Ask YC: Resources for Writing Business Plans? - sabat

Yeah, I know: a lot of startups don't need business plans. You can bootstrap.<p>Some ideas don't fall under that tent, though, and will require some funding -- therefore, a business plan.<p>Does anyone know of good examples online (real-world plans would be awesome), guides, wisdom, advice? Please share.
======
Alex3917
The last time I checked there weren't actually any good books or websites on
writing business plans. There is a business plans for dummies book, but it's
really bad.

The startup wikia has a decent template and some links:

<http://startup.wikia.com/wiki/Business_plan>

There are lots of different templates.
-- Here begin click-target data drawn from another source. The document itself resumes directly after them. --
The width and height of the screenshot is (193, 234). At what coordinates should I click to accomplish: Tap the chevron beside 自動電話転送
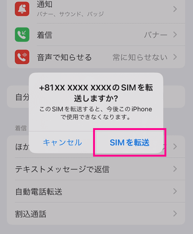175,191
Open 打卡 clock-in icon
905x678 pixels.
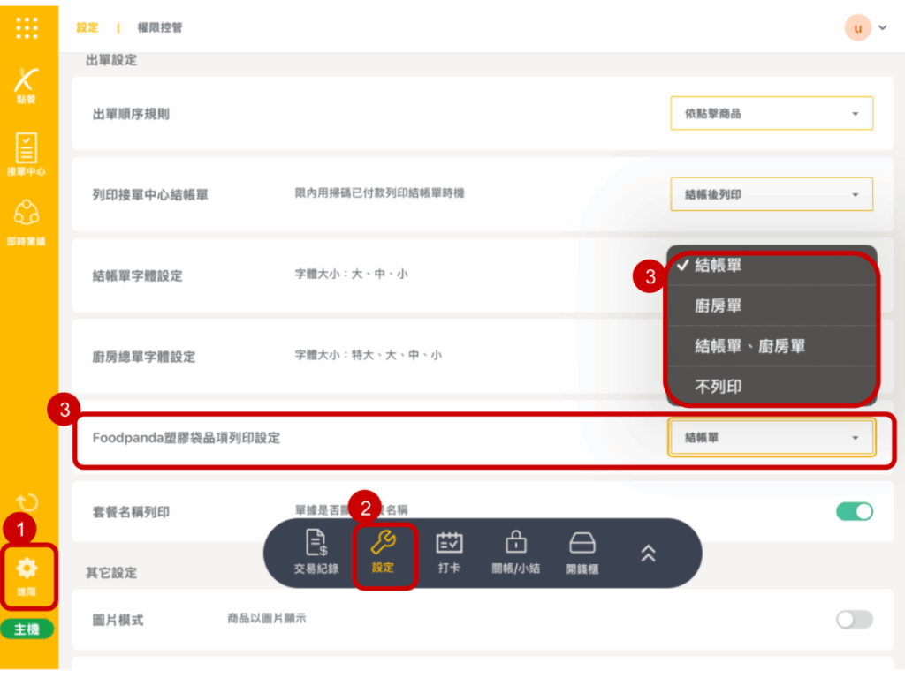pyautogui.click(x=449, y=553)
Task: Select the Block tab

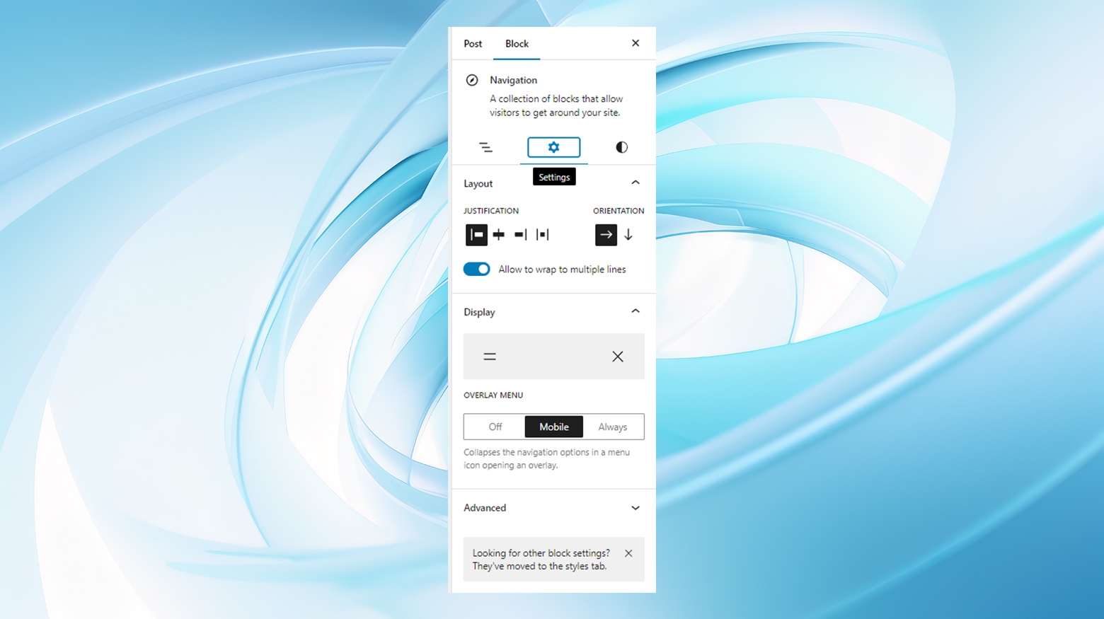Action: [517, 43]
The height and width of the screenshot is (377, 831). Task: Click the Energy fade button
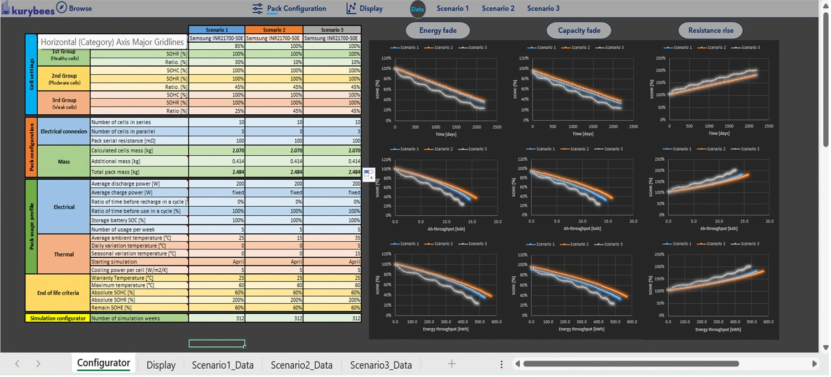pos(438,30)
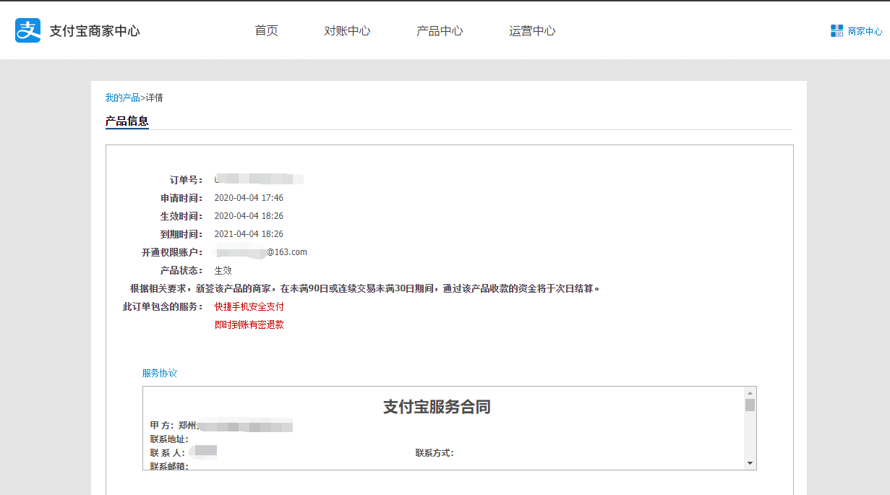Click the 商家中心 link at top right

[x=865, y=32]
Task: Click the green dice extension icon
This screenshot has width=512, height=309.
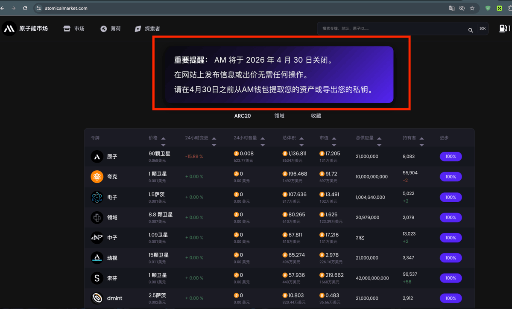Action: [x=499, y=8]
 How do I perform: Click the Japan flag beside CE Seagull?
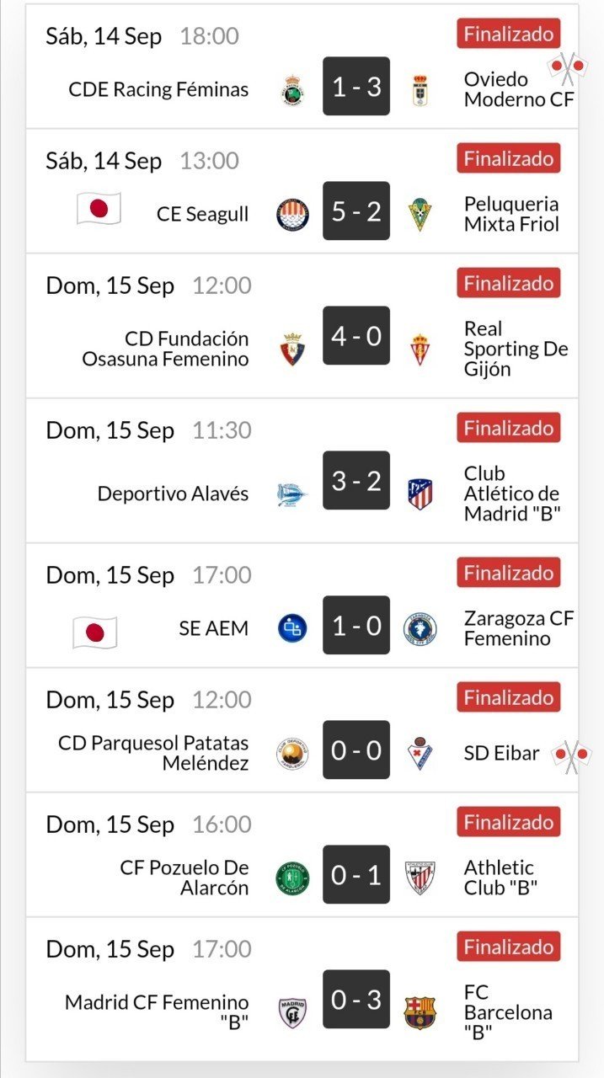tap(99, 208)
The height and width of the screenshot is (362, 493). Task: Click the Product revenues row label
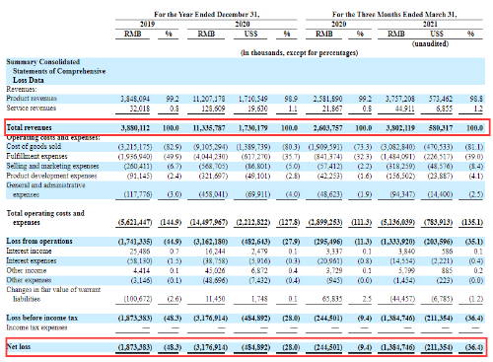(x=32, y=99)
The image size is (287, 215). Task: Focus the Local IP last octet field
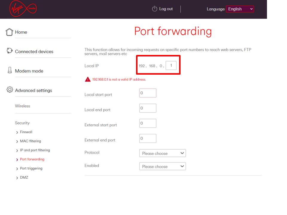coord(171,65)
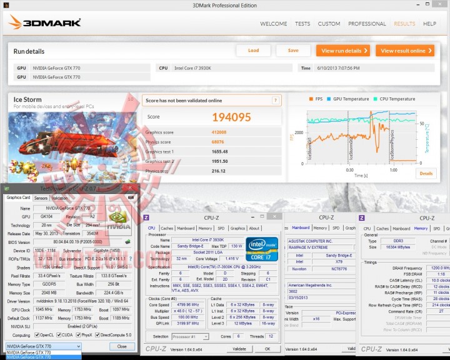Toggle the OpenCL checkbox

tap(37, 335)
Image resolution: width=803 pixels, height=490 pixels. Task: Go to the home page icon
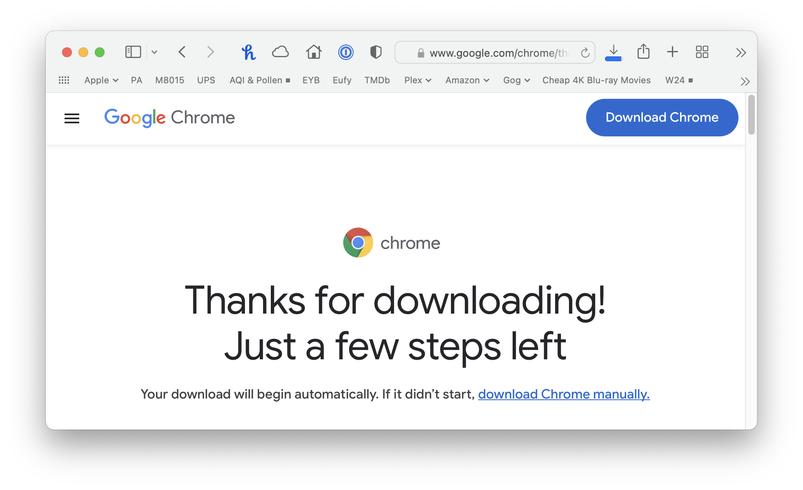pos(313,52)
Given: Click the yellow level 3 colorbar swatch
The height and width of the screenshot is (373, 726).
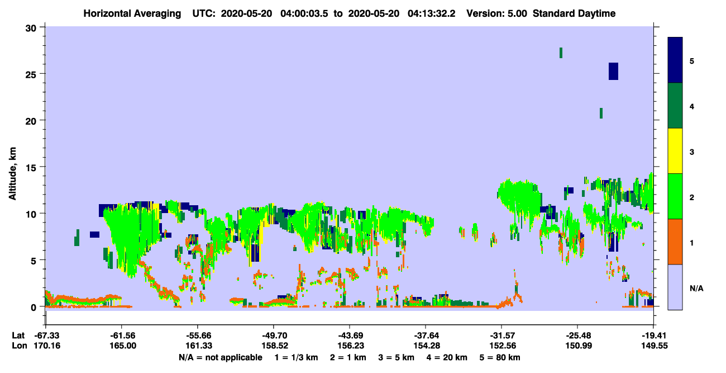Looking at the screenshot, I should [675, 151].
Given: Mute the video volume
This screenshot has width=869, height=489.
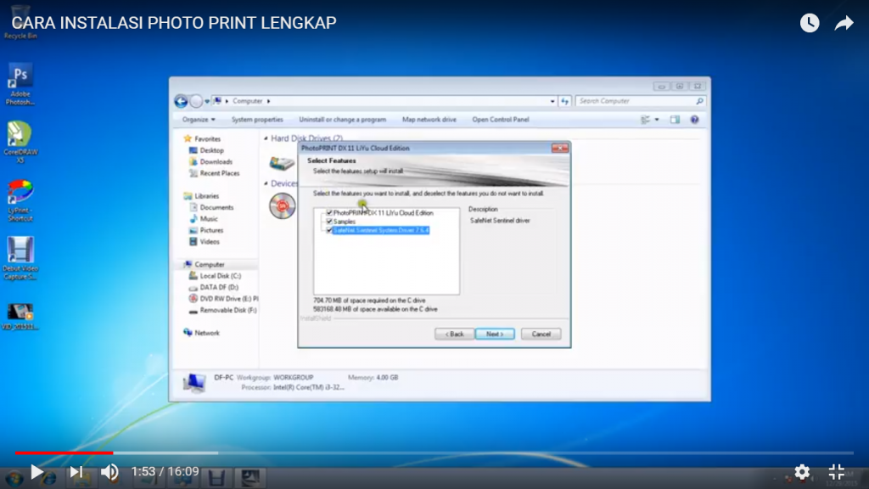Looking at the screenshot, I should coord(109,471).
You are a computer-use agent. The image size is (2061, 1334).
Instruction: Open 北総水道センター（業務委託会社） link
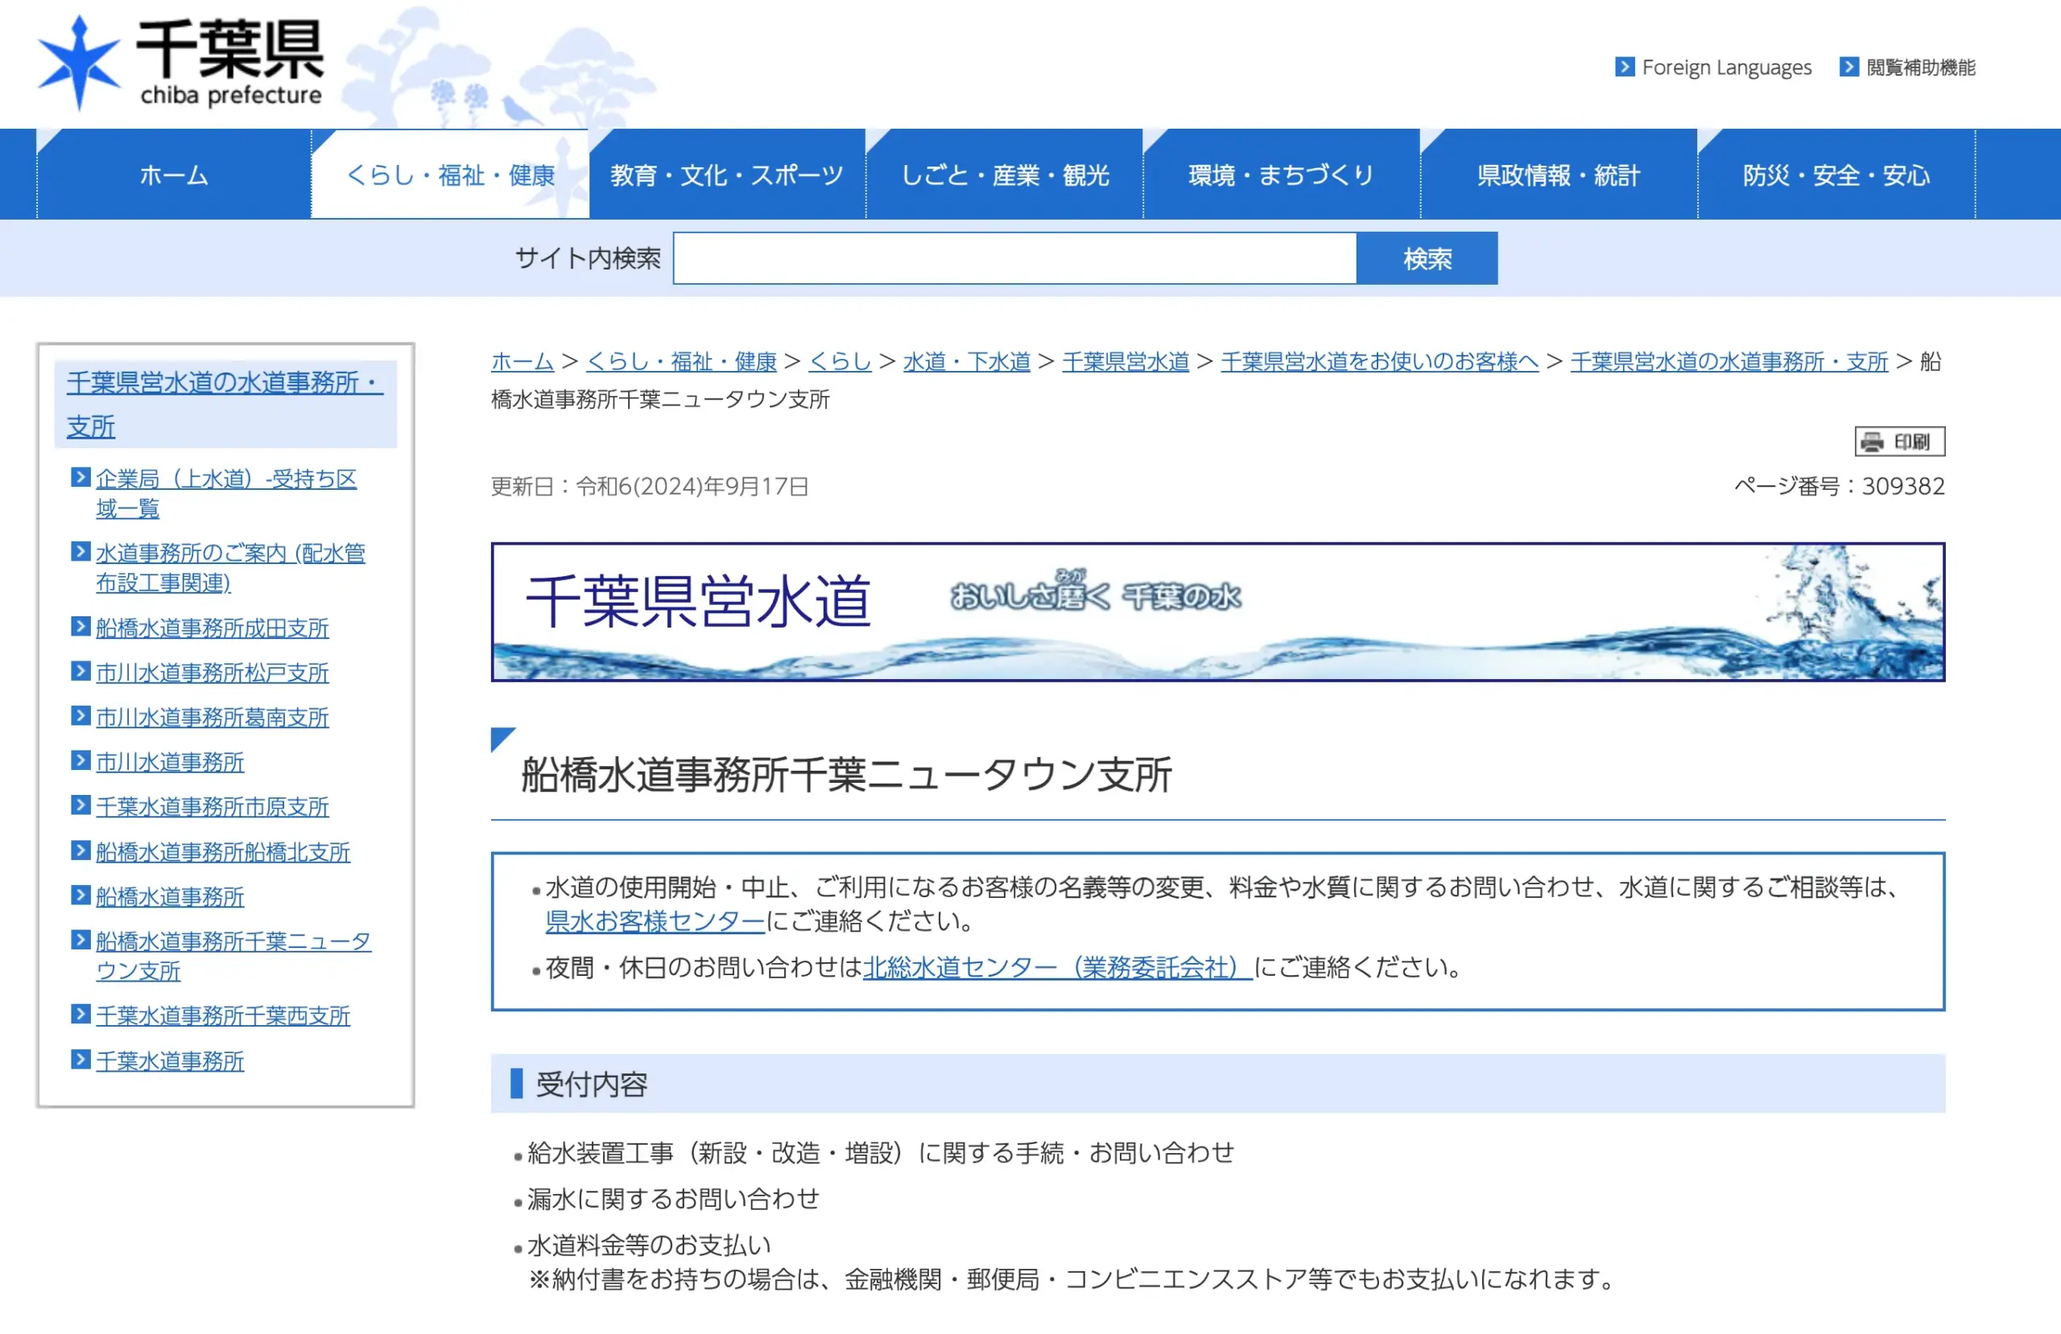tap(1056, 967)
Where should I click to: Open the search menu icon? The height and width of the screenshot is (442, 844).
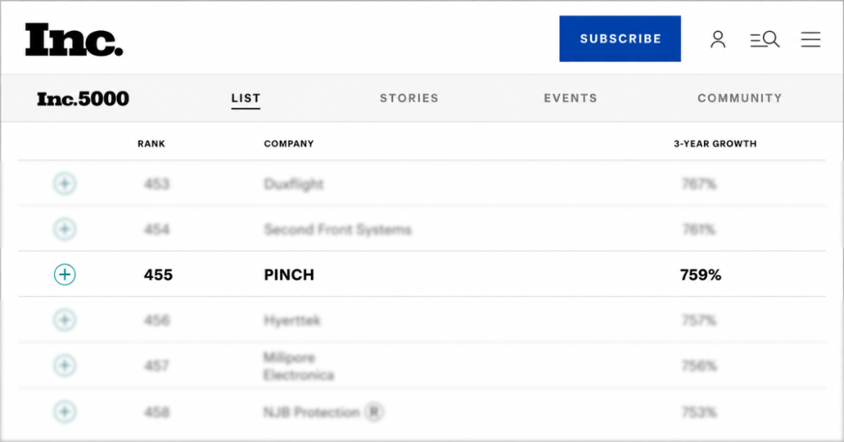(765, 39)
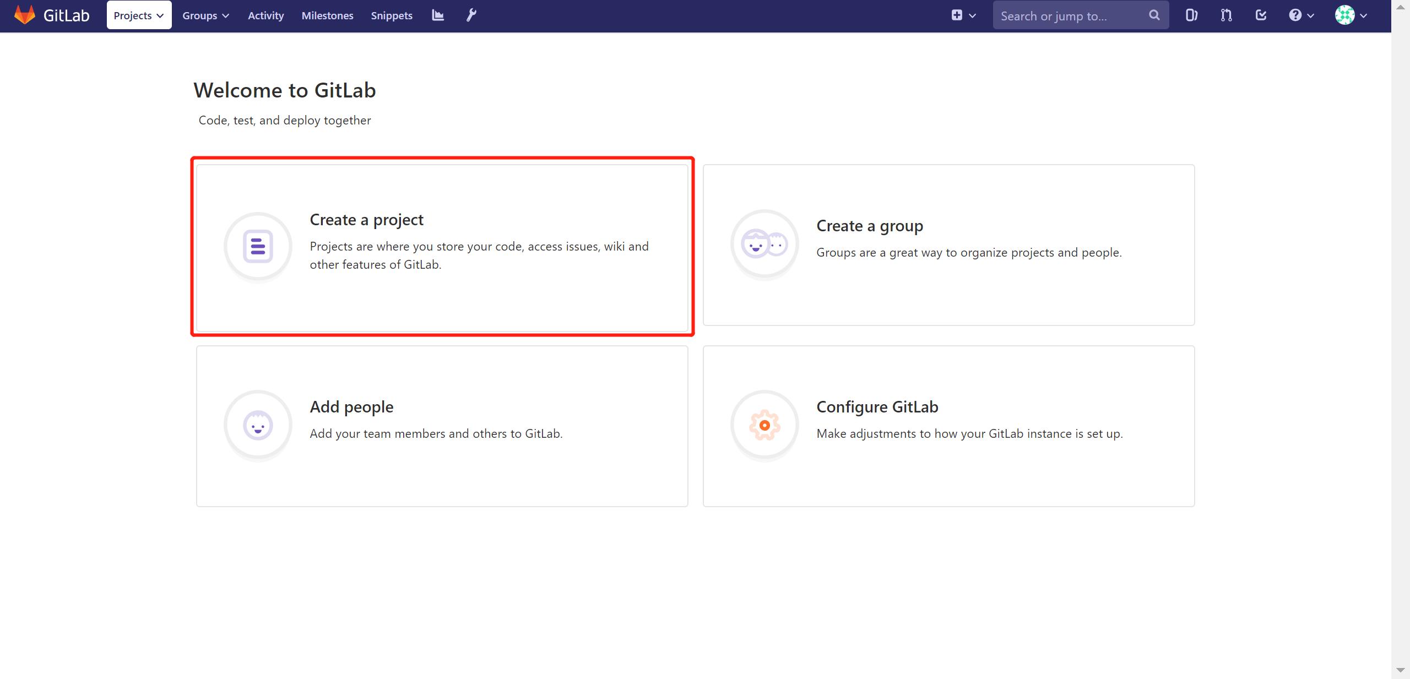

The important thing to remember is that
you shouldn't feel compelled to put everything on the template into the actual
business plan. A lot of the categories just don't apply or are of trivial
importance for any given startup. The best way to learn is to find examples.
The libraries at most business schools will have examples of student created
business plans. Since ideas tend to overlap, there will almost certainly be
several business plans that are similar to your idea or are at least in the
same genre.

The Thousand Rand Challenge materials, while not the format you want, ask some
useful questions:

<http://startup.wikia.com/wiki/Thousand_Rand_Challenge>

Sorry for the disjointed nature of this post, I just had a quadruple espresso
and I don't normally drink coffee.

------
jmackinn
I've used the Scotiabank business plan writer before and fount it to be pretty
good. It is an online app now but the last time I used it, the writer was a
standalone program. I imagine that it's the same though.

<http://cgi.scotiabank.com/planwriter/scotia_sb.html>

------
edw519
Here's a good starting point...

<http://blog.guykawasaki.com/2007/07/how-to-write-a-.html>

There's tons of gold in his blog. Go mine it.